Recommended Selection Strategies:

What I’m hearing from the breeding consultants is pretty consistent:

  1. Screening Approach: Avoid bulls below 6.5 lbs/min or above 8.0 lbs/min without exceptional udder health
  2. Custom Index Integration: Weight MSPD against SCS for balanced improvement
  3. Corrective Mating: Use high-MSPD bulls with good udder health on slow-milking cow families

The Data Pipeline Challenge—Your Stake in This Success Story

Here’s something that doesn’t get talked about enough—the success of this trait depends entirely on farms continuing to submit high-quality data. The CDCB’s new Format 6 data submission process requires farms to consistently report milking duration, yield, equipment manufacturer, and session timing.

“The long-term success of this and future data-intensive traits are entirely dependent on the consistent flow of high-quality data from farms into the National Cooperator Database.”

According to CDCB officials, the National Cooperator Database processes data from thousands of herds, but data quality varies dramatically between operations.

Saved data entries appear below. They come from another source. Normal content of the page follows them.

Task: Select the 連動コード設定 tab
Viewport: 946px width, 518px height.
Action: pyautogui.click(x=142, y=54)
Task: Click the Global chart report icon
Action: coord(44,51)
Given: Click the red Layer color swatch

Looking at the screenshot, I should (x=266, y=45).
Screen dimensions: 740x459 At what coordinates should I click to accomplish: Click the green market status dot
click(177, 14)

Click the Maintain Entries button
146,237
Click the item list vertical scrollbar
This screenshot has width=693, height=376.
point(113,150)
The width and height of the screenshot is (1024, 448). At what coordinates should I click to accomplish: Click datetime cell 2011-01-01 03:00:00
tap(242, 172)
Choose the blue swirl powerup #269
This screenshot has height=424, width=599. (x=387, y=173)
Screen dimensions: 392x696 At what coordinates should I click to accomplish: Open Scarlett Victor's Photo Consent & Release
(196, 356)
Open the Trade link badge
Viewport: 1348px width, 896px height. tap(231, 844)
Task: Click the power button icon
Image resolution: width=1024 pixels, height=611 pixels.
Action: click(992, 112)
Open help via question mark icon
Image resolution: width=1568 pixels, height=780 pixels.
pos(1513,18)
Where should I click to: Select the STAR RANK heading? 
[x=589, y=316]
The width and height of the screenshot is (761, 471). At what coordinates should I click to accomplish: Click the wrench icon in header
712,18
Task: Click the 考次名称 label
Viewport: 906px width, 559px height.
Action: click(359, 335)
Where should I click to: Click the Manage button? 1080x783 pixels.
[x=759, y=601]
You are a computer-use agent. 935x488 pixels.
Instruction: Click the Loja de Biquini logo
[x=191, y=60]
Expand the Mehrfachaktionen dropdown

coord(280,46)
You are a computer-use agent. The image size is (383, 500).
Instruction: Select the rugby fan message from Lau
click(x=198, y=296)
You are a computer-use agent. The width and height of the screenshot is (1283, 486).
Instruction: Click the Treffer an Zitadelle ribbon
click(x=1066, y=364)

Farms with robust data management are going to see higher reliability breeding values and better genetic progress.

What’s encouraging is that they’ve built this evaluation around data from 11 different equipment manufacturers, which means they can account for the systematic differences between OEMs. That’s critical for maintaining evaluation integrity across different farm setups.

This is where producers have a real stake in the outcome. Your willingness to submit complete, accurate data doesn’t just help your own genetic evaluations—it strengthens the entire system for everyone. The CDCB manages the world’s largest animal database, containing over 10 million genotypes and evaluation data on 87 million animals. That’s the foundation that makes tools like MSPD possible.

Looking Forward—Where This Industry Goes Next

The August launch is really just the beginning. Industry talk suggests we’ll eventually see MSPD incorporated into Net Merit, but that requires developing a consensus economic weight for the trait. Given the complexity of the U.S. dairy industry—different regions, different cost structures, different milking systems—that’s not going to be a quick process.

What’s more likely in the short term is expansion to other breeds as sufficient data becomes available. The framework they’ve built is breed-agnostic, so Jersey and Brown Swiss evaluations could follow relatively quickly.

What’s Coming:

  • Net Merit inclusion (likely 2027-2028)
  • Other breed evaluations (Jersey, Brown Swiss)
  • AMS-specific trait development
  • Additional sensor-based traits (feed efficiency, lameness indicators, and methane emissions)

The bigger picture here is that this represents a fundamental shift toward sensor-based functional traits. According to the CDCB research, we’re looking at a future where farm technology seamlessly integrates with genetic evaluation to breed more efficient, profitable cows. Feed efficiency, lameness indicators, even methane emissions—it’s all on the table.

The Bottom Line for Your Operation

What we’re seeing with MSPD is the industry finally catching up to what progressive producers have been asking for—genetic tools that directly address operational challenges. The science is solid, the economic case is compelling, and the competitive advantages are real.

“The producers who figure out how to use this trait strategically—balancing efficiency gains with udder health, screening for extremes while maintaining genetic diversity—are going to have a significant edge.”

You know, after covering this industry for as long as I have, you get pretty good at spotting which developments are going to matter in five years. This one? This one’s going to matter. The question isn’t whether MSPD will change how we select bulls—it’s whether your operation will be leading that change or watching it happen from the sidelines.

I’ve seen too many producers wait for someone else to figure out new genetic tools, only to realize later they could’ve had a two or three-year head start. Don’t be that producer this time. The data is clear, the science is sound, and the economic impact is massive.

The sensor-based breeding revolution starts August 12th. Are you ready to make it work for your operation?